Working Alongside Your Medical Team
If you’re already on hormone replacement, birth control, or any other prescribed medication: we don’t change it. Medication decisions stay with your prescribing physician.
Our role is different. We help you see the full pattern underneath the symptoms, build a Health Restoration Plan around the systems your hormones depend on (gut, liver, thyroid, adrenals, blood sugar), and partner with your medical team. If your numbers shift over time and your prescribing doctor wants to adjust your care plan, that conversation happens with them, not us.
We work alongside your physicians. Not in place of them.
What a Health Restoration Plan May Include
After we have your full results, we build a personalized plan. For hormone patients, that often involves:
- Chiropractic care to support nervous system regulation, which sits upstream of endocrine signaling
- Targeted nutrition to stabilize blood sugar, support liver detox pathways, and feed the cofactors hormone production depends on
- Detoxification support when toxic load is interfering with hormone clearance
- Adrenal and stress support when the cortisol curve is part of the picture
- Lifestyle adjustments for sleep timing, movement, and recovery (the unsexy work that moves the needle most)
This is hands-on, one-on-one guidance. Not a generic plan pulled off a shelf.
Ready to See the Full Picture?
If you’ve been told your hormones are fine but your body is telling you something else, you have options. The Wellness Way - Mason serves patients across Mason, West Chester, Loveland, Lebanon, and the greater Cincinnati area.
We don’t guess: we test. The body never does anything without a reason. Let’s find out what yours is actually saying.
Schedule a Discovery Consultation, let’s start asking the right questions.
Frequently Asked Questions
What are the symptoms of hormone imbalance in women?
The ones we hear most: PMS that's taken over the back half of the cycle, periods that turned unpredictable, anxiety or mood swings that track with your cycle, weight that won't move no matter what you do, low libido, trouble sleeping, and exhaustion by mid-afternoon. None of these are "just stress" or "just getting older" by default. They're signals. The body doesn't do these things without a reason, and the reason is usually findable.
What is the DUTCH test and what does it measure?

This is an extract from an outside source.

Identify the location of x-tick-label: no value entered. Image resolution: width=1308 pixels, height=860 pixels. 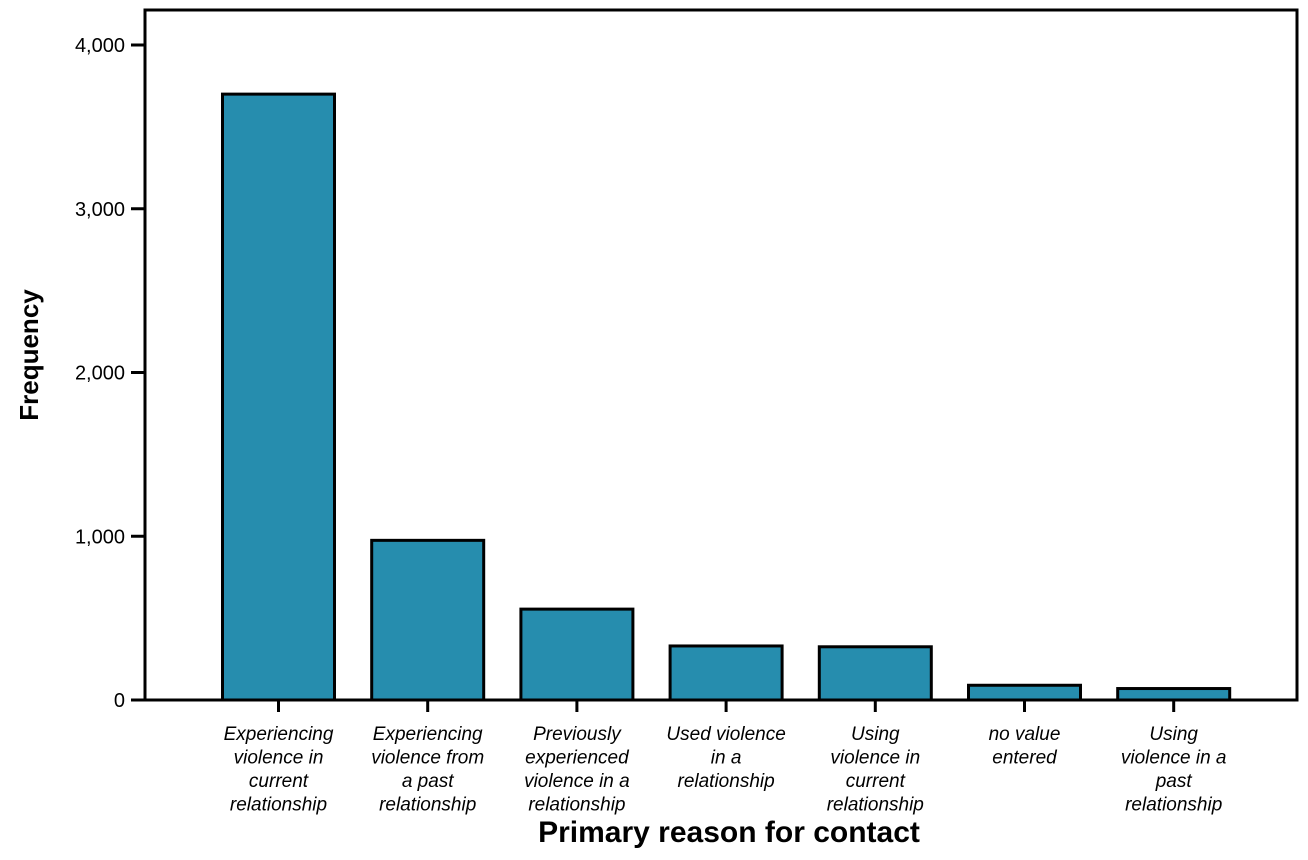
(1025, 746).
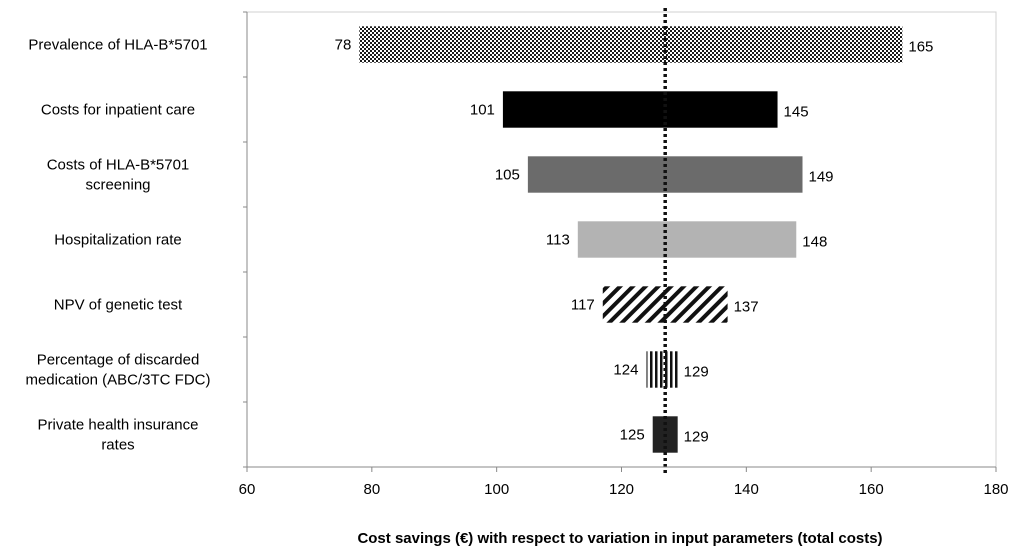  I want to click on bar-low-label: 117, so click(583, 306).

DUTCH stands for Dried Urine Test for Comprehensive Hormones. It uses four dried urine samples over 24 hours to map your sex hormones, your adrenal (stress) hormones, and (the part most tests miss) the metabolites, which show how your body is actually using and clearing those hormones. A single blood estrogen reading is one moment in time. DUTCH shows the whole pattern, including how you detox estrogen, which is where a lot of symptoms actually originate.

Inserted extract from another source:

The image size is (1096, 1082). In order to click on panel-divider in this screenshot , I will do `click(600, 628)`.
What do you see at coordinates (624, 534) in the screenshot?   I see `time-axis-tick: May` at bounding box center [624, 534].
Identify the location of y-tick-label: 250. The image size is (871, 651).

How is hormone imbalance addressed without medication?
We're not anti-medication, and we coordinate with your physician. Some situations genuinely call for prescription hormones. But for many patterns the levers are upstream: gut function (a lot of hormone clearance happens through the gut), nutrient status, blood sugar, cortisol rhythm, and reducing the toxin load that disrupts hormone signaling. We test to see which of those is driving your pattern, then build a plan around the actual finding rather than guessing.

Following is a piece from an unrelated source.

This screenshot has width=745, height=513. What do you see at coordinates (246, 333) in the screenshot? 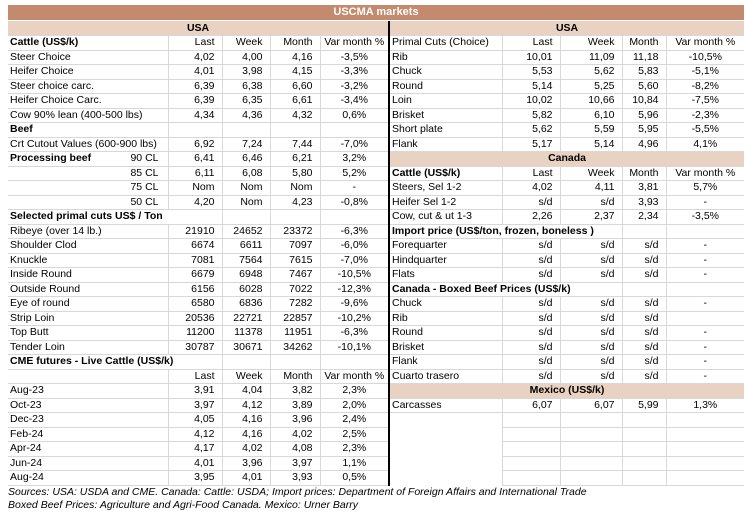
I see `cell-week: 11378` at bounding box center [246, 333].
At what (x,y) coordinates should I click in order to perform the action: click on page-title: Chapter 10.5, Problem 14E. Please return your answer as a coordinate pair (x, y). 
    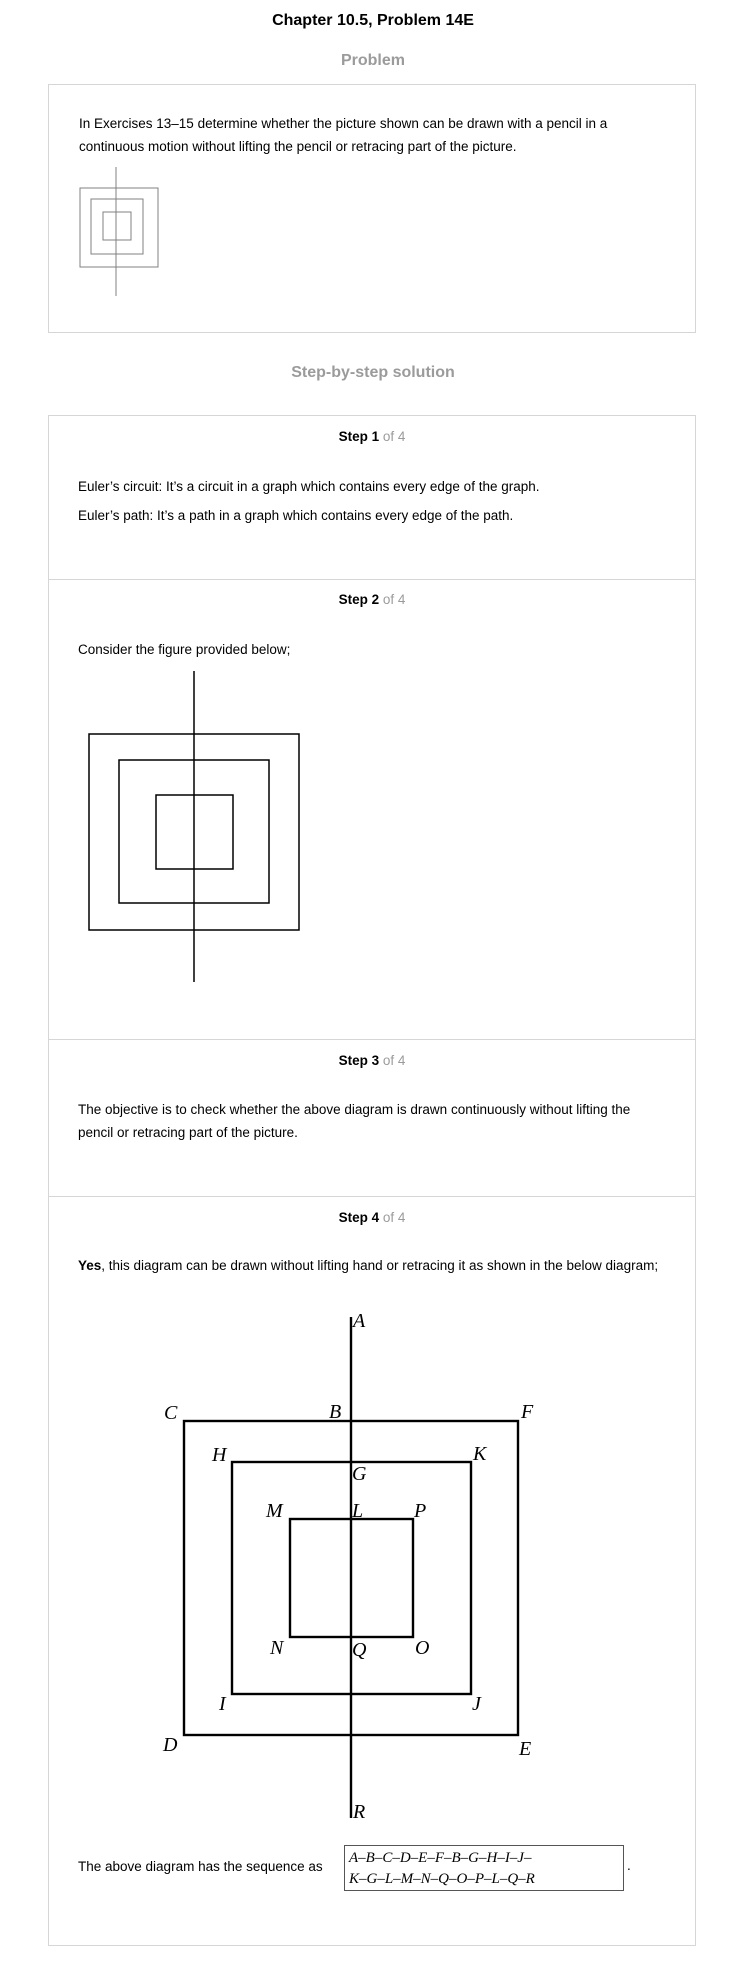
    Looking at the image, I should click on (373, 20).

Can hormone imbalance cause weight gain and fatigue?
Yes, and it's one of the most common reasons both get dismissed. When sex hormones, thyroid, cortisol, and insulin fall out of rhythm, the body shifts toward storing energy and conserving it, which shows up as stubborn weight and persistent fatigue. The frustrating part is that standard labs often look "normal" while this is happening. Full testing is how we see the pattern the standard workup misses.
Does The Wellness Way - Mason test hormones?
Yes. Hormone testing is one of our most-run workups, most often through the DUTCH panel, sometimes alongside a cardiometabolic panel and our basic foundational labs. We're a cash-pay practice (HSA/FSA accepted), we explain cost and rationale before ordering, and we work alongside your primary care provider or OB/GYN rather than replacing them.